| Autor: |
Kovalishyn V; V.P. Kukhar Institute of Bioorganic Chemistry and Petrochemistry, National Academy of Science of Ukraine, Kyiv, Ukraine., Severin O; V.P. Kukhar Institute of Bioorganic Chemistry and Petrochemistry, National Academy of Science of Ukraine, Kyiv, Ukraine., Kachaeva M; V.P. Kukhar Institute of Bioorganic Chemistry and Petrochemistry, National Academy of Science of Ukraine, Kyiv, Ukraine., Semenyuta I; V.P. Kukhar Institute of Bioorganic Chemistry and Petrochemistry, National Academy of Science of Ukraine, Kyiv, Ukraine., Keith KA; Department of Pediatrics, Division of Pediatric Infectious Diseases, University of Alabama at Birmingham, Birmingham, AL, USA., Harden EA; Department of Pediatrics, Division of Pediatric Infectious Diseases, University of Alabama at Birmingham, Birmingham, AL, USA., Hartline CB; Department of Pediatrics, Division of Pediatric Infectious Diseases, University of Alabama at Birmingham, Birmingham, AL, USA., James SH; Department of Pediatrics, Division of Pediatric Infectious Diseases, University of Alabama at Birmingham, Birmingham, AL, USA., Metelytsia L; V.P. Kukhar Institute of Bioorganic Chemistry and Petrochemistry, National Academy of Science of Ukraine, Kyiv, Ukraine., Brovarets V; V.P. Kukhar Institute of Bioorganic Chemistry and Petrochemistry, National Academy of Science of Ukraine, Kyiv, Ukraine. |
| Abstrakt: |
QSAR studies of a set of previously synthesized azole derivatives tested against human cytomegalovirus (HCMV) were performed using the OCHEM web platform.
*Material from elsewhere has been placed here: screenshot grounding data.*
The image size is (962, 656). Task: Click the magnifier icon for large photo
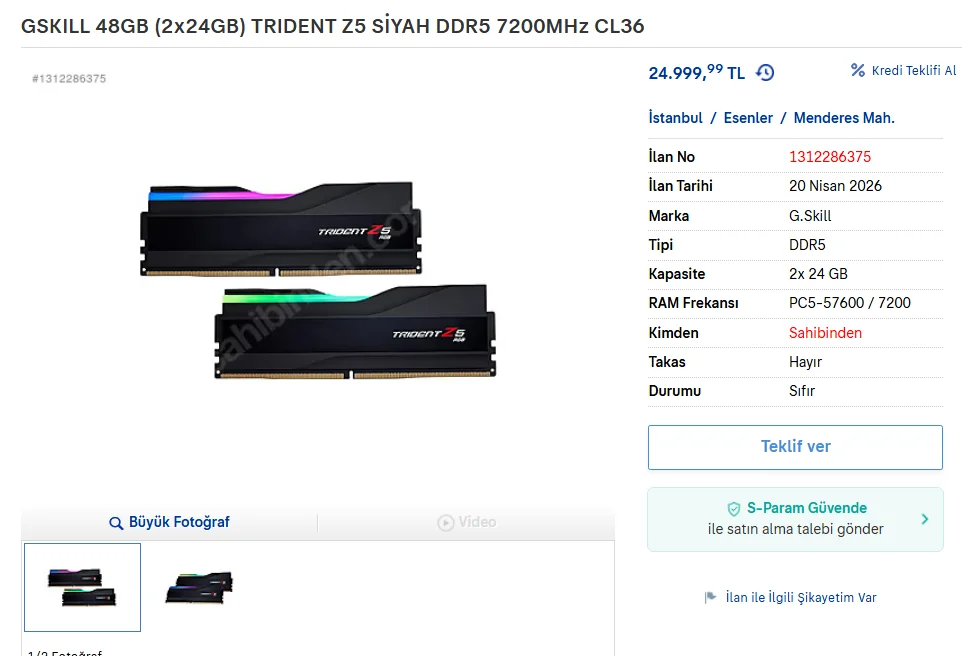116,523
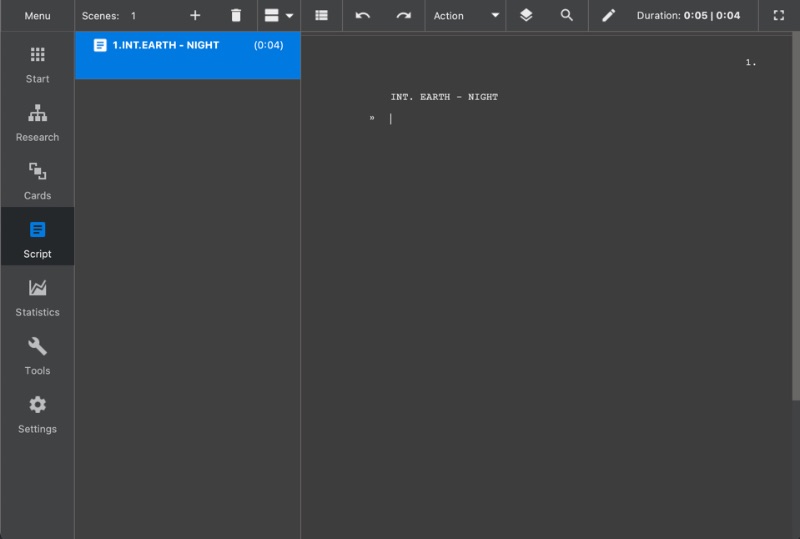Delete scene using the trash icon
Viewport: 800px width, 539px height.
coord(236,15)
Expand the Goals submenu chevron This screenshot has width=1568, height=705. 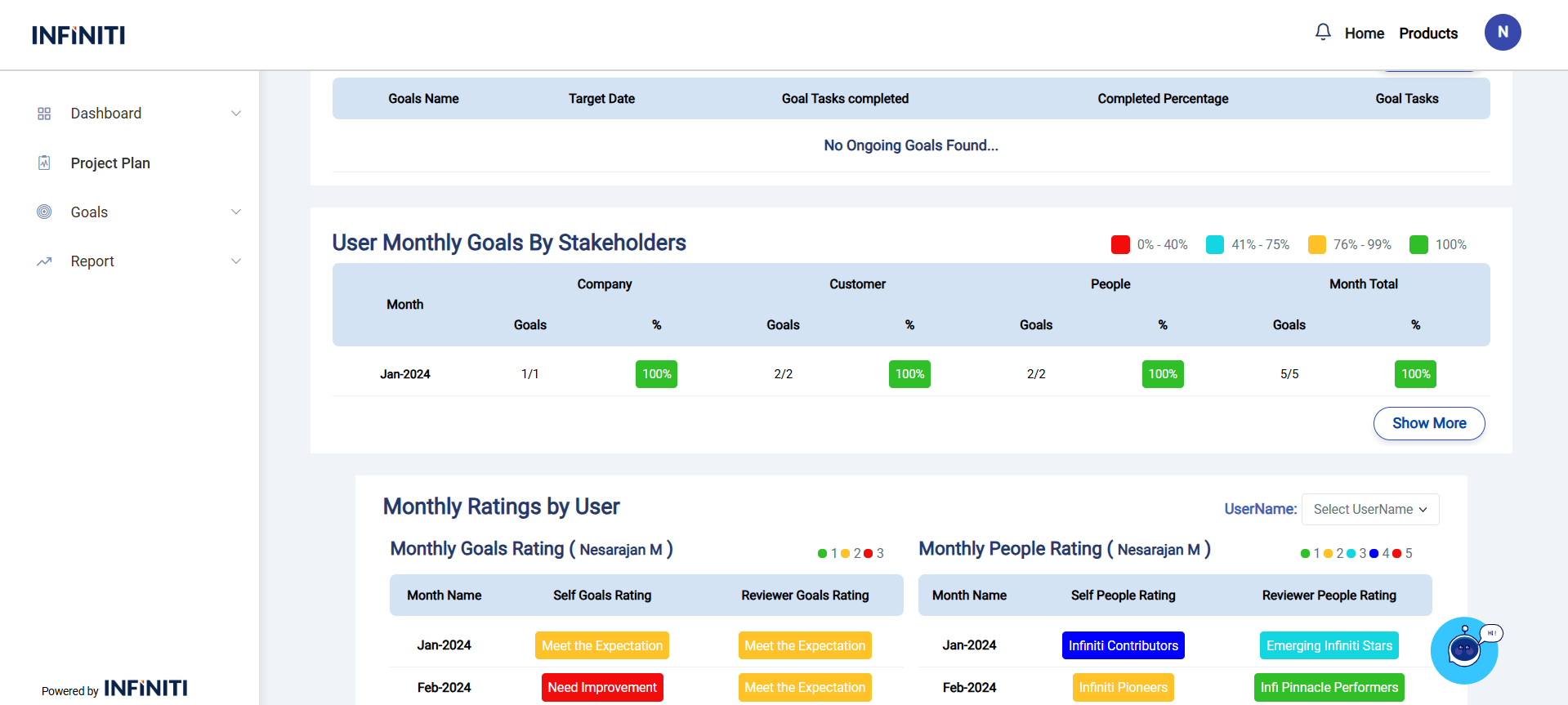[x=236, y=212]
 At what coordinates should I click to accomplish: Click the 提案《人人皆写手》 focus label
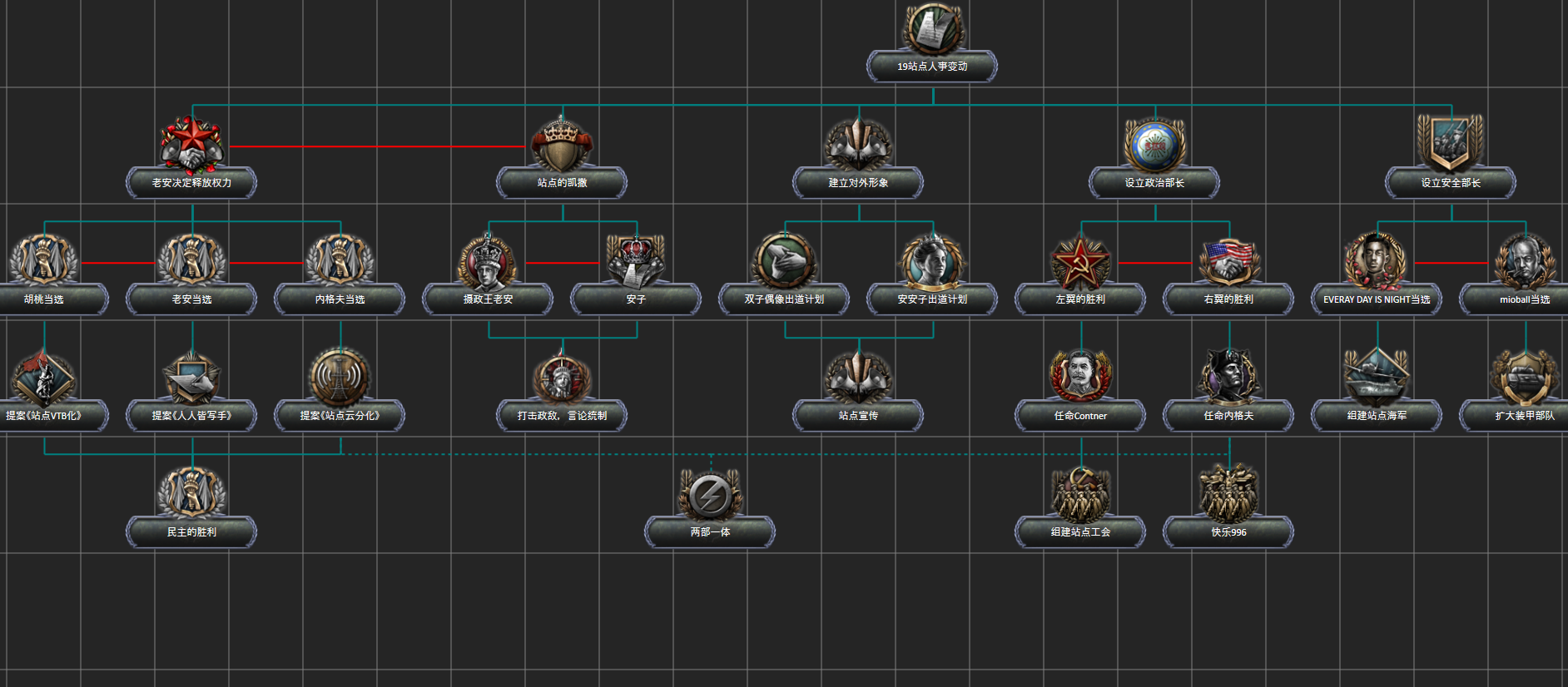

The predictive ability of the classification models has a balanced accuracy (BA) of 73-79%. The validation of the models using an external test set proved that the models can be used to predict the activity of newly designed compounds with a reasonable accuracy within the applicability domain (BA = 76-83%). The models were applied to screen a virtual chemical library with expected activity of compounds against HCMV. The five most promising new compounds were identified, synthesized and their antiviral activities against HCMV were evaluated in vitro. Two of them showed some activity against the HCMV strain AD169. According to the results of docking analysis, the most promising biotarget associated with HCMV is DNA polymerase. The docking of the most active compounds 1 and 5 in the DNA polymerase active site shows calculated binding energies of -8.6 and -7.8 kcal/mol, respectively. The ligand's complexation was stabilized by the formation of hydrogen bonds and hydrophobic interactions with amino acids Lys60, Leu43, Ile49, Pro77, Asp134, Ile135, Val136, Thr62 and Arg137. |